- _Exercise brief_: Copy the records below word for word. Stop after the line that contains "Task: Click the ST avatar for Sam Taylor".

- _Extracted information_:
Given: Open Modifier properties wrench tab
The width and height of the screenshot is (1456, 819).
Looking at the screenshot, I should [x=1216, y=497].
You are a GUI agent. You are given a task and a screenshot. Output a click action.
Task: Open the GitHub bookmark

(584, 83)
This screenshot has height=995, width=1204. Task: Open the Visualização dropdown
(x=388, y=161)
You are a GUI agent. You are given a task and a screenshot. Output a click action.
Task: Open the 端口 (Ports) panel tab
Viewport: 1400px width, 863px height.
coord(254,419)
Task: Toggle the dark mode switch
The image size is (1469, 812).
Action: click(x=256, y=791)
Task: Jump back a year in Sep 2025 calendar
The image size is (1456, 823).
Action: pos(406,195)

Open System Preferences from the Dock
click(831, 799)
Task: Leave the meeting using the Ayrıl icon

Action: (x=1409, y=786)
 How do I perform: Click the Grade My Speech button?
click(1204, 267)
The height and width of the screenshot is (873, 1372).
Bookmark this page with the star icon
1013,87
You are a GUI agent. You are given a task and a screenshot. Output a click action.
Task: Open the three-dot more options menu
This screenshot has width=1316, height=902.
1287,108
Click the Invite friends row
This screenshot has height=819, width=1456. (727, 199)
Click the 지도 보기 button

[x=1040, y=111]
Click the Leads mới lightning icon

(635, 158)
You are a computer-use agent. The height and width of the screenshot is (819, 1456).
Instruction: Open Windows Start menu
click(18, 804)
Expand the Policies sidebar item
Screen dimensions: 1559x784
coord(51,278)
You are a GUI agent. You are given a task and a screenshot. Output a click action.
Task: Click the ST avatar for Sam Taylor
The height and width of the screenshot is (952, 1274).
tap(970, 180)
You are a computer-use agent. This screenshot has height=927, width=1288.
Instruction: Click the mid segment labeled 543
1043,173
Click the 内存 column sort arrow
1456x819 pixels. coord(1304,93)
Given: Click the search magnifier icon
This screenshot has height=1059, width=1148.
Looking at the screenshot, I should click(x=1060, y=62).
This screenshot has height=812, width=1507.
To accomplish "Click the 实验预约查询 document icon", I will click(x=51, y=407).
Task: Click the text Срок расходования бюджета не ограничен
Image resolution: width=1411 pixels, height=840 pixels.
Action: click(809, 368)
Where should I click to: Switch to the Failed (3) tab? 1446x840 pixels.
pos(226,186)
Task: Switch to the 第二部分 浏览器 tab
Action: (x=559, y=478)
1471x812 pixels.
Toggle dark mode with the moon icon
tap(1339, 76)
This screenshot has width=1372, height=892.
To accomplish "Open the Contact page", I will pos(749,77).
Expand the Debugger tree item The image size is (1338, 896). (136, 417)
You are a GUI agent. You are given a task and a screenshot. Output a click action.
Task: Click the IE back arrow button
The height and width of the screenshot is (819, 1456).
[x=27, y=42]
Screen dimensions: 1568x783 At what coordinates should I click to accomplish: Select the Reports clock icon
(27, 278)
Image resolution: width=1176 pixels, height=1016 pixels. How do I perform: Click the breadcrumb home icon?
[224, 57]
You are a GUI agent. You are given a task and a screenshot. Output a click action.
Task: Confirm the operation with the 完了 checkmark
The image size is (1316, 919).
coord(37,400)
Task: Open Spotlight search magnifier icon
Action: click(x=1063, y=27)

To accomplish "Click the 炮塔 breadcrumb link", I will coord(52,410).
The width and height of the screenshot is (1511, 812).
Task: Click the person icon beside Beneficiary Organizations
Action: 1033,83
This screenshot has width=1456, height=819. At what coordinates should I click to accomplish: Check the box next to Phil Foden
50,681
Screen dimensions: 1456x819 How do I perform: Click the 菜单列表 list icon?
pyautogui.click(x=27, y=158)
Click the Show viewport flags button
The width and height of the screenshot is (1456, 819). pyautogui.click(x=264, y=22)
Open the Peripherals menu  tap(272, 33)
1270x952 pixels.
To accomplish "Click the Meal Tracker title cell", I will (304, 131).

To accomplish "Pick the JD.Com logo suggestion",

- _Answer section_:
Given: Open Modifier properties wrench tab
The width and height of the screenshot is (1456, 819).
Looking at the screenshot, I should [x=1216, y=497].
You are a GUI agent. You are given a task and a screenshot. Output a click action.
Task: Open the GitHub bookmark

(584, 83)
This screenshot has height=995, width=1204. Task: Open the Visualização dropdown
(x=388, y=161)
You are a GUI agent. You are given a task and a screenshot. Output a click action.
Task: Open the 端口 (Ports) panel tab
Viewport: 1400px width, 863px height.
coord(254,419)
Task: Toggle the dark mode switch
The image size is (1469, 812).
Action: click(x=256, y=791)
Task: Jump back a year in Sep 2025 calendar
The image size is (1456, 823).
Action: pos(406,195)

Open System Preferences from the Dock
click(831, 799)
Task: Leave the meeting using the Ayrıl icon

Action: (x=1409, y=786)
 How do I perform: Click the Grade My Speech button?
click(1204, 267)
The height and width of the screenshot is (873, 1372).
Bookmark this page with the star icon
1013,87
You are a GUI agent. You are given a task and a screenshot. Output a click action.
Task: Open the three-dot more options menu
This screenshot has width=1316, height=902.
1287,108
Click the Invite friends row
This screenshot has height=819, width=1456. (727, 199)
Click the 지도 보기 button

[x=1040, y=111]
Click the Leads mới lightning icon

(635, 158)
You are a computer-use agent. The height and width of the screenshot is (819, 1456).
Instruction: Open Windows Start menu
click(18, 804)
Expand the Policies sidebar item
Screen dimensions: 1559x784
coord(51,278)
You are a GUI agent. You are given a task and a screenshot. Output a click action.
Task: Click the ST avatar for Sam Taylor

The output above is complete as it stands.